Dorongan tersebut disampaikan dalam kegiatan aksi bersih-bersih yang melibatkan sekitar 250 kader Partai Demokrat dari seluruh DPC di Kabupaten Jembrana. Dalam kegiatan itu, kader juga melakukan penanaman 10 pohon, terdiri dari lima pohon kenanga dan lima pohon cempaka.
Demokrat menilai persoalan sampah tidak seharusnya terus dipusatkan di wilayah perkotaan, khususnya Denpasar. Selain menimbulkan persoalan lingkungan, penumpukan sampah di kawasan yang menjadi jalur wisatawan mancanegara dinilai dapat memengaruhi citra Bali sebagai destinasi pariwisata dunia.
“Semangat kami ke depan adalah kalau desa kita majukan, setiap desa ada tempat pengolahan sampah, tentu tidak ada sampah yang bergerak dari satu desa ke desa yang lain,” ujar narasumber dalam kegiatan tersebut.
Menurutnya, penyelesaian sampah harus dimulai dari desa. Dengan jumlah sekitar 716 desa di Bali, pemerintah dinilai perlu menyiapkan fasilitas dan mesin pengolahan sampah di masing-masing desa.
“Kalau itu disiapkan, saya pikir kalau pemimpin kita ada pikiran ke sana, duitnya ada,” katanya.
Pengolahan sampah di tingkat desa juga dinilai tidak hanya menyelesaikan persoalan lingkungan, tetapi dapat menggerakkan perekonomian masyarakat. Sampah yang diolah menjadi produk bernilai ekonomi berpotensi menciptakan aktivitas usaha baru di desa.
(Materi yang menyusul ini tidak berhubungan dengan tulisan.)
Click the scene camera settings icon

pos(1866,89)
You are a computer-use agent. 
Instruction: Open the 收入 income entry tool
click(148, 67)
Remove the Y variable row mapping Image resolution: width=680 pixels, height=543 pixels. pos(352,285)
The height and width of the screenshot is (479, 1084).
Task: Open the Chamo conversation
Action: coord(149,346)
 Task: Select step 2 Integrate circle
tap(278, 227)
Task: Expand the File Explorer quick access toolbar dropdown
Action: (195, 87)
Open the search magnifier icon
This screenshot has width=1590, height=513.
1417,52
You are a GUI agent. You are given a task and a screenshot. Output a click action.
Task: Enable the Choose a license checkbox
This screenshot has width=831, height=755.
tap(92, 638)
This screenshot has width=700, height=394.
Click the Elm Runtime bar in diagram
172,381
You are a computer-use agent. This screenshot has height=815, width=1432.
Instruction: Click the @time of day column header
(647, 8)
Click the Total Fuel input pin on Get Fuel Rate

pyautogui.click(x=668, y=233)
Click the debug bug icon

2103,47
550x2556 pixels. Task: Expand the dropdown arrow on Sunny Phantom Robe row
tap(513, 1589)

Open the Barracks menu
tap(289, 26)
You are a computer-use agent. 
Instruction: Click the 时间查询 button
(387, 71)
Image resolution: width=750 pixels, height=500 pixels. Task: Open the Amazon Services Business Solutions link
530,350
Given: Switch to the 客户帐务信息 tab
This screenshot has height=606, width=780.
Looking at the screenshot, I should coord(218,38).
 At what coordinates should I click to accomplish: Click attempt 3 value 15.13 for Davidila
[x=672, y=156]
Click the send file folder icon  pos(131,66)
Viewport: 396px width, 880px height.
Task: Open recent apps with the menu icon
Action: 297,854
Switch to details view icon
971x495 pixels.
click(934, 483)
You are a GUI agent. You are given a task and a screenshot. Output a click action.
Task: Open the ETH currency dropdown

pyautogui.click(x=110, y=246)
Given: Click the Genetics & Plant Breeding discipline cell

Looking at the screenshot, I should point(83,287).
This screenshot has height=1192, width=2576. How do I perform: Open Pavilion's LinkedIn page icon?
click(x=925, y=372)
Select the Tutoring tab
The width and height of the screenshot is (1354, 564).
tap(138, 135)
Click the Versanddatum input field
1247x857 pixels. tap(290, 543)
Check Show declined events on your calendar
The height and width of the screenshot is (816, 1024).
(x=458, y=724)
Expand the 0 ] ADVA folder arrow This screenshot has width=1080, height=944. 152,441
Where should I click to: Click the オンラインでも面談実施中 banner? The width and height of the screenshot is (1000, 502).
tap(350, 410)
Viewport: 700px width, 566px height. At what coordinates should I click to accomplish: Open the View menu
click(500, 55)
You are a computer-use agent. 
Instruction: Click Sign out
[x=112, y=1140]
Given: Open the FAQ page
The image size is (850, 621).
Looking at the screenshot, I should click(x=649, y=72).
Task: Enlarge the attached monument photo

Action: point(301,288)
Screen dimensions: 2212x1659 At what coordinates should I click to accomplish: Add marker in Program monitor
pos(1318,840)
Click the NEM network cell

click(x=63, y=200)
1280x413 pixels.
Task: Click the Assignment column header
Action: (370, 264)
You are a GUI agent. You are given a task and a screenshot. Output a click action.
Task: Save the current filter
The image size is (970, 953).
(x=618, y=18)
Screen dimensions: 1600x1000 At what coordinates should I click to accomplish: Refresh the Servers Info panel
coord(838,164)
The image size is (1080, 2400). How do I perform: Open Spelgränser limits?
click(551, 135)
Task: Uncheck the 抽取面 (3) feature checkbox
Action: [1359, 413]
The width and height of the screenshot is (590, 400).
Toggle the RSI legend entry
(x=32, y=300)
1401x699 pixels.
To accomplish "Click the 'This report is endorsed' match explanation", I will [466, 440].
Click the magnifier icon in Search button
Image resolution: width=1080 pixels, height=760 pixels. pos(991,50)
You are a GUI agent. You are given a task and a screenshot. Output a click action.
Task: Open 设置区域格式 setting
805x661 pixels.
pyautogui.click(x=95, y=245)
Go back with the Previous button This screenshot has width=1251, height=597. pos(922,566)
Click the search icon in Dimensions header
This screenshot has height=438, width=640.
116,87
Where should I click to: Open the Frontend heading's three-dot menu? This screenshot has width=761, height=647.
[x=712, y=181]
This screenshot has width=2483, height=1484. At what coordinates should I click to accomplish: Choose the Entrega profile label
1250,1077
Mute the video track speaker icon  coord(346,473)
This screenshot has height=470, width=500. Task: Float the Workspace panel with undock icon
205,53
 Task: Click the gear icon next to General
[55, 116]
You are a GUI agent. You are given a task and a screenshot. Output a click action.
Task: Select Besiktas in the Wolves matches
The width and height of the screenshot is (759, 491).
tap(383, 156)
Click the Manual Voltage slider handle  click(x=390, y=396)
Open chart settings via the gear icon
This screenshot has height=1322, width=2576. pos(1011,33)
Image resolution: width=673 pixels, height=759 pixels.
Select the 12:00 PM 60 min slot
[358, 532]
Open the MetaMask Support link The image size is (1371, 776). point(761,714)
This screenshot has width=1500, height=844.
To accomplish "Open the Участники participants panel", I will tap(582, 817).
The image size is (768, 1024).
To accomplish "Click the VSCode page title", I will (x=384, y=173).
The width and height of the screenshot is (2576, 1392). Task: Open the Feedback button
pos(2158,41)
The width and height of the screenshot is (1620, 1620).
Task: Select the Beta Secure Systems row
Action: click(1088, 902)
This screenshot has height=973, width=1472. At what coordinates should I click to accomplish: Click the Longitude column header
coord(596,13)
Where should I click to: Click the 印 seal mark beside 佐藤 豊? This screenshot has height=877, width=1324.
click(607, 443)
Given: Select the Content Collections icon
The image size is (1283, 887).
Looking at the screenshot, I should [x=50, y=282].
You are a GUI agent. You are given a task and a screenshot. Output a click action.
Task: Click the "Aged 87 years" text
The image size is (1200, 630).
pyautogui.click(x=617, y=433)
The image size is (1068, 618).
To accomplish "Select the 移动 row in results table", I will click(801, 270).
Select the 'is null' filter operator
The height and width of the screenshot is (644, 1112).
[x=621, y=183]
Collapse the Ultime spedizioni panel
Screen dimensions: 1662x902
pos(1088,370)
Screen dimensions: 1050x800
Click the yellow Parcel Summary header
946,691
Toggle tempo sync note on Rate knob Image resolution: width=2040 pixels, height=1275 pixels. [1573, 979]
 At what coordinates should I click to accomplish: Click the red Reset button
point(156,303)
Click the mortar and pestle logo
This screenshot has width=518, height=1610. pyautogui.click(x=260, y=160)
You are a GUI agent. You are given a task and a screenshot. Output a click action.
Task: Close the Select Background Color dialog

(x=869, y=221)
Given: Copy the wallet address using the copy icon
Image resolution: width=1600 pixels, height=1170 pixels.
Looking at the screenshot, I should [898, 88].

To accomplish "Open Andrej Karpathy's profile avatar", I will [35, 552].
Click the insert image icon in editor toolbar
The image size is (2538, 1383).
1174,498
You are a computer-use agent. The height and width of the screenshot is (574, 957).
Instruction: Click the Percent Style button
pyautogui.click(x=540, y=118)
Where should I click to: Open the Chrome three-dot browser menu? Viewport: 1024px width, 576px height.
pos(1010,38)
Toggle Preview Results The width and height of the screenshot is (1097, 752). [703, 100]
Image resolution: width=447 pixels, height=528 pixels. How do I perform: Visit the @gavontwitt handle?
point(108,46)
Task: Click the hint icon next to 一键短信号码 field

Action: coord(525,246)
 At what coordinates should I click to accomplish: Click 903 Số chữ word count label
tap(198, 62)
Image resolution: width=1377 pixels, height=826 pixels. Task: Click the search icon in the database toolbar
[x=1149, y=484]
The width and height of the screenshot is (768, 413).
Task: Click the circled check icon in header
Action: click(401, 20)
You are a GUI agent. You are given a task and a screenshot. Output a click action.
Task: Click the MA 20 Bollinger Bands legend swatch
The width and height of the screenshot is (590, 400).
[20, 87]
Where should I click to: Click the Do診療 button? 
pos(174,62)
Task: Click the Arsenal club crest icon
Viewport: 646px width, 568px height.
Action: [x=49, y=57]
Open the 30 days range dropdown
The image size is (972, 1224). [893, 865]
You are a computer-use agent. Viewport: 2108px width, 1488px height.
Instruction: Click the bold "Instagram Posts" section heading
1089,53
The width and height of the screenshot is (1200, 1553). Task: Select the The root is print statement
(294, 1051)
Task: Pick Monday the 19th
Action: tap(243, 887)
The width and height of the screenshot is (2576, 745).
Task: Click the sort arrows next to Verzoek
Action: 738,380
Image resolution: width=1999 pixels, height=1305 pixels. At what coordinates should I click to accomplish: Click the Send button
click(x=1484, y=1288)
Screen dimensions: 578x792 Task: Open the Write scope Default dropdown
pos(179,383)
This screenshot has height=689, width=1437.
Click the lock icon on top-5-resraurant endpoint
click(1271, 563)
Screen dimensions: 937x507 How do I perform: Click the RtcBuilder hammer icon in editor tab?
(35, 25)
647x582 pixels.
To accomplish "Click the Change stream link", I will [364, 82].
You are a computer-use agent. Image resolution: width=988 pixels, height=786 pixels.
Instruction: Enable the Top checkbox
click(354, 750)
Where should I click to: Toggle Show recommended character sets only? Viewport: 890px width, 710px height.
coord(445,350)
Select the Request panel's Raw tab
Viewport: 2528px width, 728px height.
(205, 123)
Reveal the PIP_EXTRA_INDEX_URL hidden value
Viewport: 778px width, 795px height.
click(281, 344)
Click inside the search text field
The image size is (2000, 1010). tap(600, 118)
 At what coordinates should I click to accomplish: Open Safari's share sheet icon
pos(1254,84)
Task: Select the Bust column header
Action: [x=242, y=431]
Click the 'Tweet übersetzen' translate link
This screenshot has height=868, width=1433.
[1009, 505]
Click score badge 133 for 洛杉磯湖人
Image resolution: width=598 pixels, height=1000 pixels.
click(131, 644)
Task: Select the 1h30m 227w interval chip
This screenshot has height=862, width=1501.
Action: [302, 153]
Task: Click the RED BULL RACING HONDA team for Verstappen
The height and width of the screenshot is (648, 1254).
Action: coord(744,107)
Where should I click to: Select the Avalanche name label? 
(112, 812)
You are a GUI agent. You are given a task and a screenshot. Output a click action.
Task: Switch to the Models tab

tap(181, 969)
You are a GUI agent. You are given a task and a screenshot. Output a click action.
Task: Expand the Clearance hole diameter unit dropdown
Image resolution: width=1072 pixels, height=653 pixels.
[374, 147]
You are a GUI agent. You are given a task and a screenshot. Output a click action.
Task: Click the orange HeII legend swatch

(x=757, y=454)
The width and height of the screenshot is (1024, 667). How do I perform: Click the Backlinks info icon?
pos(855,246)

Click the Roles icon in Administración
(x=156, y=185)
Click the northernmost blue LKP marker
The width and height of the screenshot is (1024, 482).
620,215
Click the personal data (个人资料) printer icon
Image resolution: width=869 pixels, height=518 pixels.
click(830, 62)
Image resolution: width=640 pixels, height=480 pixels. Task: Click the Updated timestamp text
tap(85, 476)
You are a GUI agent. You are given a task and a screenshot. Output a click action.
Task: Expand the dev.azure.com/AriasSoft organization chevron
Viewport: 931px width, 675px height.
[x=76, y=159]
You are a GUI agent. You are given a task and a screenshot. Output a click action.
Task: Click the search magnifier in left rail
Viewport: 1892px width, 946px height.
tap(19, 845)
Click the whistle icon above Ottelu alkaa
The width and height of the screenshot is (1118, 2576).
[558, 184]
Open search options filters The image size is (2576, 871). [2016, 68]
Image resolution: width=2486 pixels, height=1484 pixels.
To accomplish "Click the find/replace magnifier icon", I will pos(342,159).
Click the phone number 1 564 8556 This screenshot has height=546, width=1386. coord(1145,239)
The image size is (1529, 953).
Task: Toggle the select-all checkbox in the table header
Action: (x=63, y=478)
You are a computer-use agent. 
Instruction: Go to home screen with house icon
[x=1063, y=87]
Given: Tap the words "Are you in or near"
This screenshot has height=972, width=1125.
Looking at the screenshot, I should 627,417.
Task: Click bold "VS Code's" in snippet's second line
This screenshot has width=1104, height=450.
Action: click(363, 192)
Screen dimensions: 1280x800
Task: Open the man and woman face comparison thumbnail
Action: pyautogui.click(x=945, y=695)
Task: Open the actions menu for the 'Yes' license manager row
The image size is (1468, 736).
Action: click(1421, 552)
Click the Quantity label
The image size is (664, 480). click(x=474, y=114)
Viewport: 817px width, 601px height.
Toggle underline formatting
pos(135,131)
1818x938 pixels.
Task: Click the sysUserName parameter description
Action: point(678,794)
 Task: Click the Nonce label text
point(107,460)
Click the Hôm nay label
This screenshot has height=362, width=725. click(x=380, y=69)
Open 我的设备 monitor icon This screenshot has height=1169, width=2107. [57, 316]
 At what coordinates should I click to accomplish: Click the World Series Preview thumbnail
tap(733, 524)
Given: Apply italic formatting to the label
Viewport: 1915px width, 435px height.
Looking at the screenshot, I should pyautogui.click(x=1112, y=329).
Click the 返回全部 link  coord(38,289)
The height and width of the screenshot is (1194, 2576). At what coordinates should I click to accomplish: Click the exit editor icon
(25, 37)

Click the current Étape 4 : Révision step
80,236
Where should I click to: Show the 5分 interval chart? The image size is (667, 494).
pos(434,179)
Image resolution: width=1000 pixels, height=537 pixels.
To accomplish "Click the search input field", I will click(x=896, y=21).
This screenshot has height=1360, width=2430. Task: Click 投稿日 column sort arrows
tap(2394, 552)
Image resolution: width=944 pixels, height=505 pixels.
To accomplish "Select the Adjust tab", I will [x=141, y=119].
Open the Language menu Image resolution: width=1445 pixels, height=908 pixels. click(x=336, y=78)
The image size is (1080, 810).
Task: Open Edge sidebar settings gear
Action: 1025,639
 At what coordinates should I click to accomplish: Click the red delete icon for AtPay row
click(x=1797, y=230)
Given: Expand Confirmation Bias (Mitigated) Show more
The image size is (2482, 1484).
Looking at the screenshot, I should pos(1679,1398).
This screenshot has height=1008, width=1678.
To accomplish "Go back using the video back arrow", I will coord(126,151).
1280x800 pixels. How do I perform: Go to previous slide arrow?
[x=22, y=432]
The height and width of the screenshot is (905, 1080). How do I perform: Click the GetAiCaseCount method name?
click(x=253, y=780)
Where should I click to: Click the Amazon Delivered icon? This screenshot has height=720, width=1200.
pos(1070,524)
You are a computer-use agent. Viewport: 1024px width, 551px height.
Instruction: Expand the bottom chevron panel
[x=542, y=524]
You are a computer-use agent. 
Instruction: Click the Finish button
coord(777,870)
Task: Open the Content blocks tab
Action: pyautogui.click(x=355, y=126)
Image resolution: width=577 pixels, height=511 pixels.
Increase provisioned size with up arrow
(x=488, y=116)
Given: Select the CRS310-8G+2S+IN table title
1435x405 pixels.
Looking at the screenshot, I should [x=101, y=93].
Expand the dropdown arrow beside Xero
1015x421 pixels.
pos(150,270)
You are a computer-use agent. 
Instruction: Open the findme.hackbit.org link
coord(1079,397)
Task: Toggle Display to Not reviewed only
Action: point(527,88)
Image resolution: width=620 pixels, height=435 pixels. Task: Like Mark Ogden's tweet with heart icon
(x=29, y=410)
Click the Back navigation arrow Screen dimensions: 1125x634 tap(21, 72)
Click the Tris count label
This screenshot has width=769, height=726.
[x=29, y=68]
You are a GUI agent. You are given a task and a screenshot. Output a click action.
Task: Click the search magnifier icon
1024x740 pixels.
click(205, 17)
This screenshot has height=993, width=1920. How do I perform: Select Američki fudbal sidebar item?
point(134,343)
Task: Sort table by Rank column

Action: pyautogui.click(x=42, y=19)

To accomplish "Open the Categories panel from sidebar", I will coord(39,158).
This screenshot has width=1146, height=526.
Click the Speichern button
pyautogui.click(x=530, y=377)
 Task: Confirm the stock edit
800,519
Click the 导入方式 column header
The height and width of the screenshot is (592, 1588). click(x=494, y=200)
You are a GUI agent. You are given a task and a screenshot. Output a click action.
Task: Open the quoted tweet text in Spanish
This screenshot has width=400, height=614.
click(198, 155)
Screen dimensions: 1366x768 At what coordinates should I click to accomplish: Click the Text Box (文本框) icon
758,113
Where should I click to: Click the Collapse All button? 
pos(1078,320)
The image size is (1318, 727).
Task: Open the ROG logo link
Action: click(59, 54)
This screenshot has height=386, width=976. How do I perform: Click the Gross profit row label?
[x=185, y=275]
Demokrat juga menyerukan agar masyarakat Bali meningkatkan kepedulian terhadap lingkungan sekaligus memperkuat semangat kebersamaan. Nilai-nilai kearifan lokal seperti Tat Twam Asi dan Ahimsa dinilai perlu diterapkan dalam kehidupan sehari-hari.
Tat Twam Asi dimaknai sebagai kesadaran bahwa diri sendiri dan orang lain memiliki keterhubungan. Sementara Ahimsa menekankan prinsip tidak menyakiti sesama makhluk hidup.
Narasumber menilai masyarakat Bali tidak cukup hanya menjalankan aktivitas keagamaan, tetapi juga harus memperkuat hubungan sosial dengan sesama warga.
“Jangan hanya rajin sembahyang, tetapi dengan tetangga ribut. Oleh karenanya, sesanti ini harus kita laksanakan,” ujarnya.
Semangat tersebut, lanjutnya, penting untuk menjaga karakter Bali yang dikenal ramah, santun dan terbuka terhadap pendatang maupun wisatawan dari berbagai negara.
Di sisi lain, Demokrat memberikan apresiasi terhadap pembangunan infrastruktur di Bali, termasuk perhatian pemerintah pusat terhadap pembangunan jalan tol. Pembangunan tersebut dinilai perlu didukung karena dapat meningkatkan efisiensi konektivitas dan mobilitas masyarakat.
Dalam kegiatan di Jembrana, sejumlah kader dan pengurus Demokrat turut hadir, di antaranya Drs. I Wayan Wardana selaku Wakil Ketua DPRD Kabupaten Jembrana, I Made Mudarta selaku Ketua DPD Partai Demokrat Provinsi Bali, serta sejumlah anggota Fraksi Partai Demokrat Jembrana.
Kegiatan tersebut menjadi bagian dari semangat Demokrat untuk memperkuat kepedulian lingkungan sekaligus mendorong pembangunan yang berpijak pada kebersamaan masyarakat Bali.